In EarthLink’s Q2 earnings call today, Huff said the Atlanta-based ISP would continue funding Helio, but on a tighter leash. EarthLink’s board has authorised up to $100 million in additional Helio funding, and will kick in $30 million (plus a similar amount from SK Telecom) for the next few months. (At Q2’s burn rate, this should last the company a quarter.) But further funding “will be based on [Helio] meeting agreed-upon operating milestones,” he said.
Helio recently passed the 100,000 subscriber mark and has impressive operating metrics: its customers spend around $90 – $100 per month, about twice what larger rivals AT&T and Basking Ridge, N.J.-based Verizon Wireless get. But Helio’s cost to acquire new customers is front-loaded, meaning they must take a marketing and phone-subsidization hit for each subscriber they sign up. The faster they grow, therefore, the more cash they spend.

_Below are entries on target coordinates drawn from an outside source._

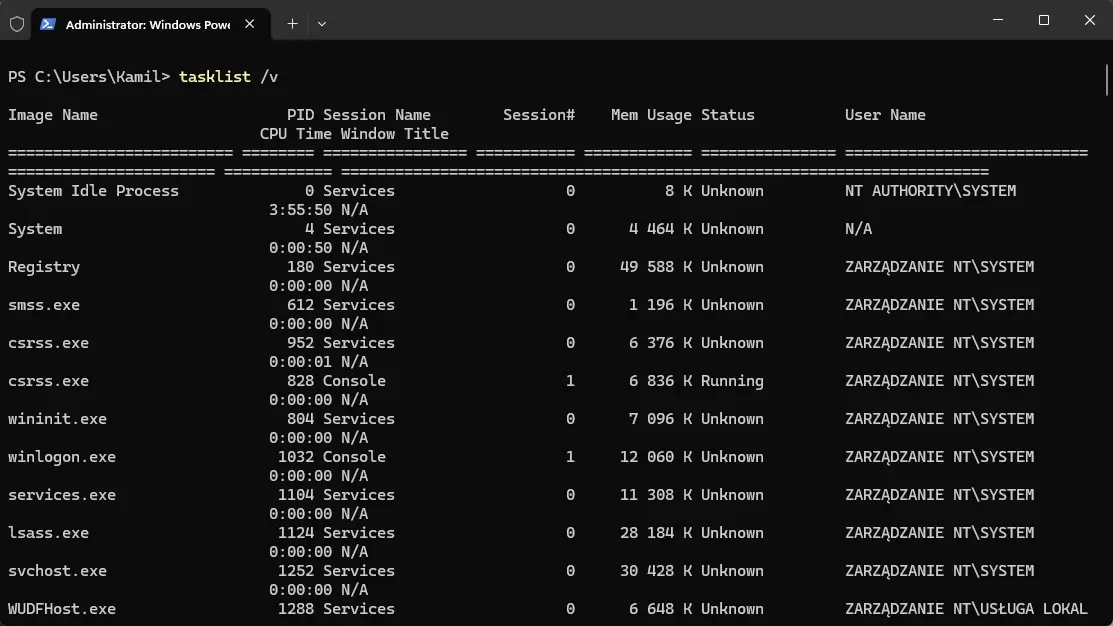Click the lsass.exe process name

pyautogui.click(x=48, y=533)
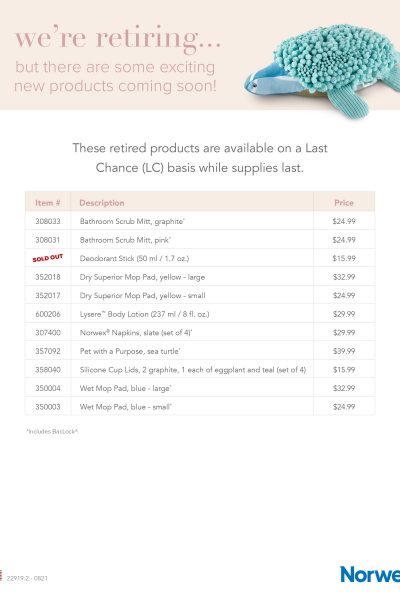Select the Price column header
This screenshot has height=600, width=400.
344,203
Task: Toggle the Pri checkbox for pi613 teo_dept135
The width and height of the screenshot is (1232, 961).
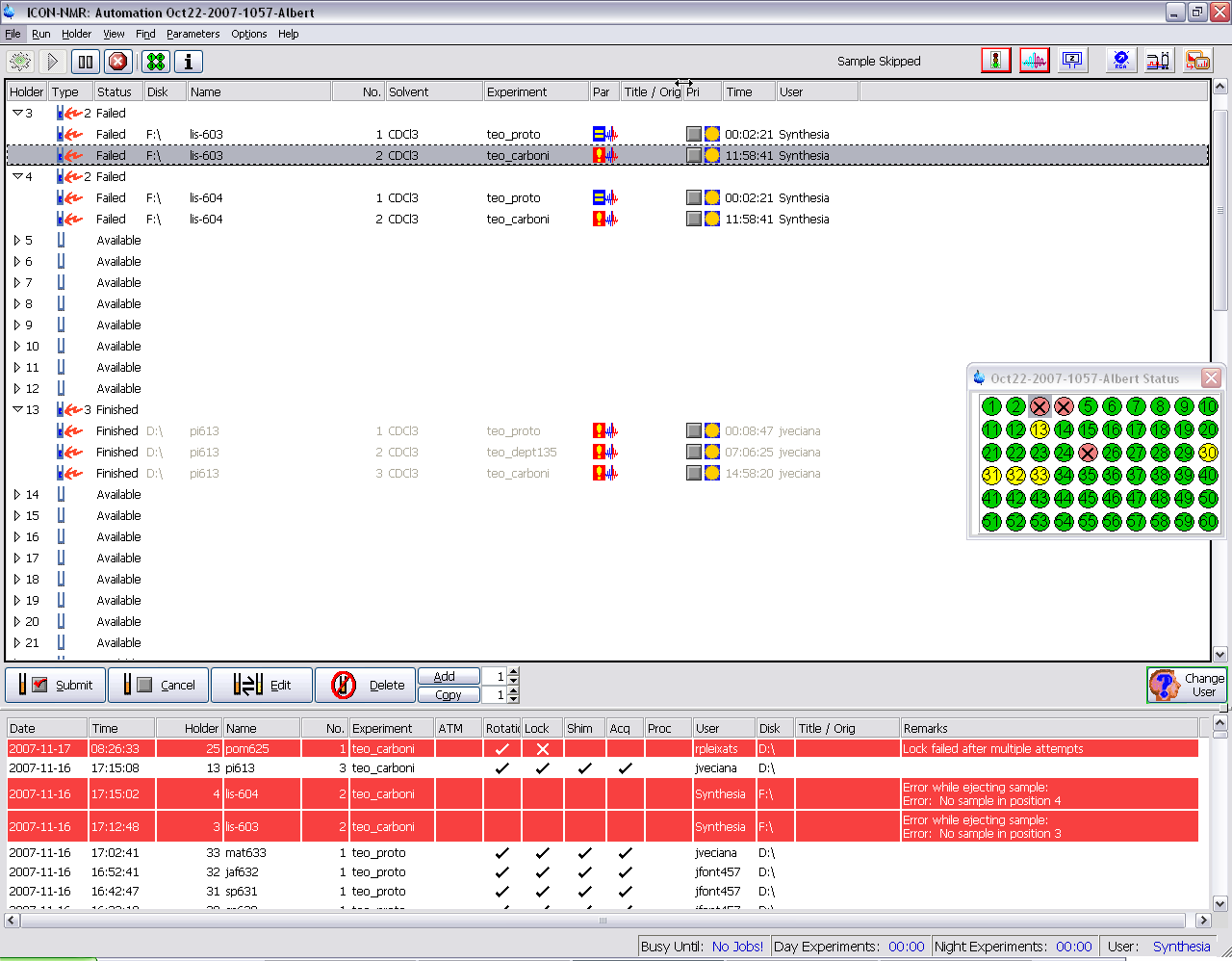Action: [x=694, y=452]

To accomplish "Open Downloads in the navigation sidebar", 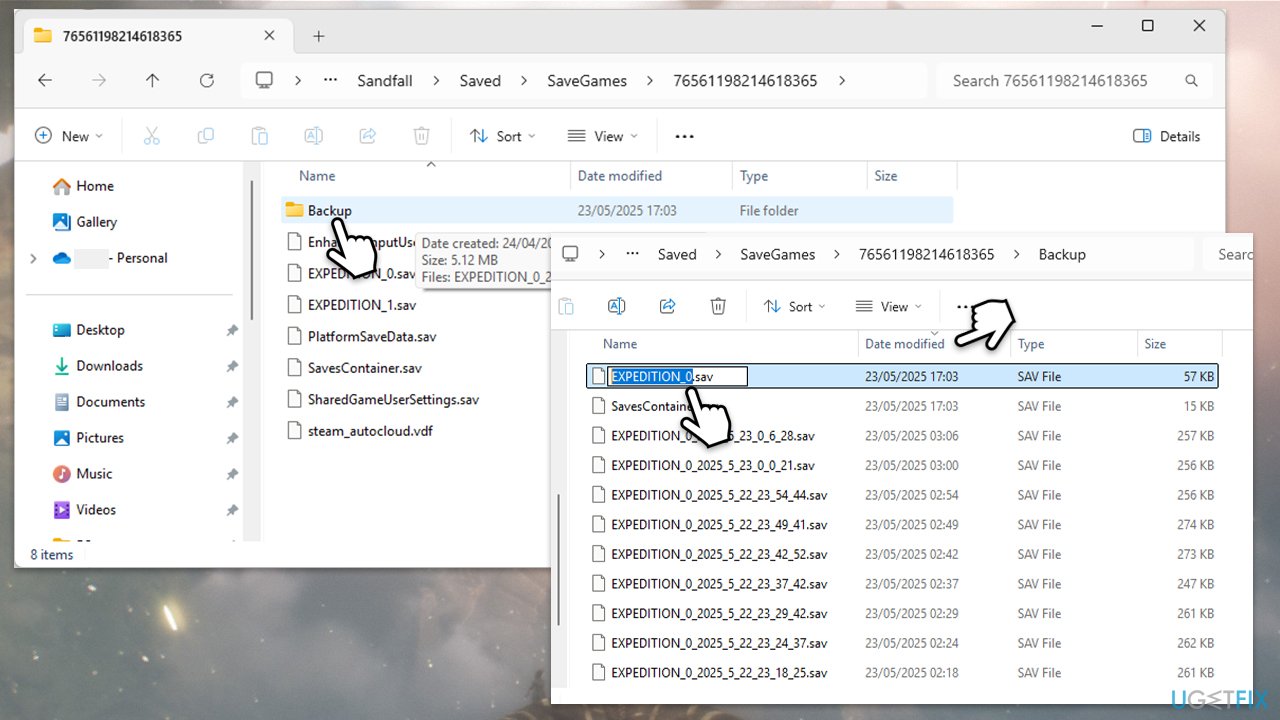I will tap(109, 366).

Huff says he is excited about Helio’s prospects. Its new Ocean phone, which it designed from the ground up and began selling in May, is unique, proprietary and well-received. The carrier targets young, free-spending consumers who frequent MySpace, et al. As the wireless industry focuses more on selling content and entertainment services, as opposed to plain-vanilla voice service, Early-adopting Helio-types will be among the most sought-after customers.
But Huff also scolded Helio’s management for spending money too fast…
Because of its well-funded parents, founder Sky Dayton and others never felt pressure to keep the lid on spending. EarthLink, Huff made clear, is not a VC firm. Huff also noted that Helio is not strategically important to EarthLink and has a “less than crystal clear path” to shareholder return.
So what will happen if Helio doesn’t grow fast enough? Huff declined to elaborate. EarthLink could try to sell the company or find outside investors, but some potential partners, including Columbia Capital, Intel, Viacom and Qualcomm, were recently burned by Amp’d Mobile–a similar virtual carrier (with unique problems) that went bankrupt last month.
An acquisition by an established carrier also seems unlikely. AT&T uses a different type of network, and Helio’s phones wouldn’t make the jump. Verizon Wireless has focused on its own content projects and business customers, and Sprint Nextel already has a youth-focused brand in Boost Mobile. An IPO is probably out of the question. So what will become of Helio?